Data statistik Korsel pada Selasa (10/12/2024) menyebut jumlah pasangan pengantin baru, yang didefinisikan sebagai mereka yang menikah selama 5 tahun atau kurang, mencapai 974.000 pada tahun 2023, menandai penurunan sebesar 5,6% dari 1,03 juta pada tahun 2022.
Ini adalah pertama kalinya angka tersebut turun di bawah 1 juta sejak pemerintah mulai mencatat data tersebut pada tahun 2015.
Jumlah pasangan pengantin baru telah menurun secara stabil sejak tahun 2015, ketika jumlahnya mencapai 1,47 juta. Angka tersebut telah turun sekitar 50.000 hingga 80.000 per tahun, yang menyoroti penurunan tajam dalam tingkat pernikahan.
Di antara pasangan tersebut, pernikahan pertama mencapai 78,9%. Proporsi pasangan yang tidak memiliki anak mencapai 47,5% tahun lalu, meningkat 1,1 poin persentase dari tahun sebelumnya.
Data tersebut juga menunjukkan pasangan dengan penghasilan ganda cenderung tidak memiliki anak, dibandingkan dengan pasangan dengan penghasilan tunggal. Hanya 49,6% dari pasangan pengantin baru dengan penghasilan ganda yang memiliki anak, dibandingkan dengan 57,4% dari pasangan dengan penghasilan tunggal, dengan selisih 7,8 poin persentase.
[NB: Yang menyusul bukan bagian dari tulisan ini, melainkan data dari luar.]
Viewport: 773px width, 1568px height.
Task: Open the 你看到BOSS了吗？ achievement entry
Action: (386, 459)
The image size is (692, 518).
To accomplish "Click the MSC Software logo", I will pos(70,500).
Pendapatan tahunan rata-rata pasangan pengantin baru yang menikah pertama kali adalah 72,65 juta won (Rp805 juta), meningkat 7% dari 67,9 juta won (Rp753 juta) pada tahun sebelumnya.
Di antara mereka, pasangan dengan penghasilan ganda memperoleh pendapatan rata-rata 89,72 juta won (Rp995 juta), sementara pasangan dengan penghasilan tunggal memperoleh pendapatan 53,69 juta won (Rp595 juta).
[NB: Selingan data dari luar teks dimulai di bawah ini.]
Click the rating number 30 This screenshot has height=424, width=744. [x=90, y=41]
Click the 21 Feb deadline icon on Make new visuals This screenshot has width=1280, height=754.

Berdasarkan survey pada dirilis pada Maret 2024, sekitar 93,9% dari 1.059 responden sepakat menyebut penurunan angka kelahiran di Korsel adalah "masalah sosial", dan mereka menelusuri penyebab masalah ini pada "kesulitan dalam menggabungkan pekerjaan dan pengasuhan anak."
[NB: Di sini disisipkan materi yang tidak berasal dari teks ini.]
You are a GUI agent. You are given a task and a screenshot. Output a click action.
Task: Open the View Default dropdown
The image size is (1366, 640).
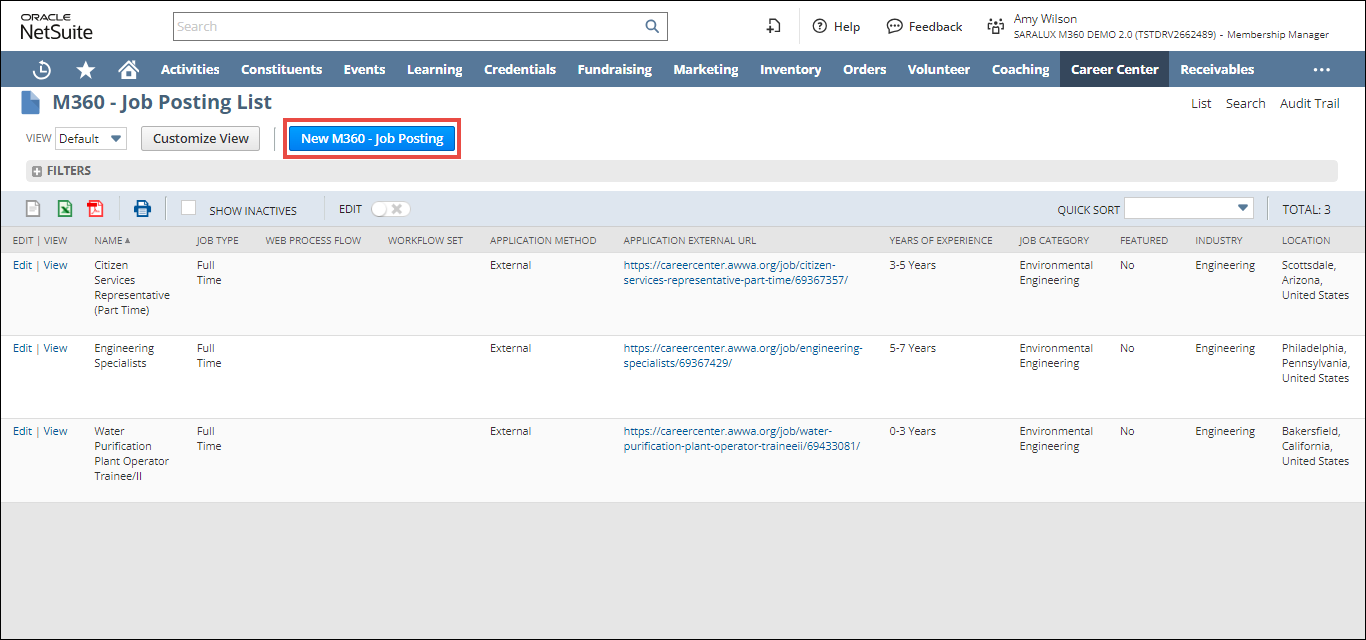point(91,139)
Hal ini ditegaskan dalam laporan lain yang diterbitkan oleh Korean Women's Development Institute (KWDI), yang menyoroti besarnya beban pengasuhan yang ditanggung oleh perempuan, bahkan di rumah tangga berpendapatan ganda.
Wanita menghabiskan rata-rata 11,69 jam per hari untuk merawat anak-anaknya. Jumlah ini melebihi 7,76 jam yang disumbangkan oleh pusat penitipan anak, 4,71 jam yang disumbangkan oleh ayah, dan 3,87 jam yang disumbangkan oleh kakek-nenek.
"Pengasuhan bayi dan anak kecil, terlepas dari apakah mereka bekerja atau tidak, sebagian besar diberikan oleh ibu dari anak tersebut, yang secara jelas menunjukkan ketidaksetaraan gender dalam pembagian pengasuhan anak," kata KWDI dalam laporannya, seperti dikutip Straits Times.
"Untuk meringankan beban pengasuhan yang terkonsentrasi pada ibu, lingkungan kerja harus disusun agar pengasuhan anak dan pekerjaan dapat seimbang satu sama lain dan tingkat pelayanan publik yang dapat diandalkan juga harus dibangun," katanya.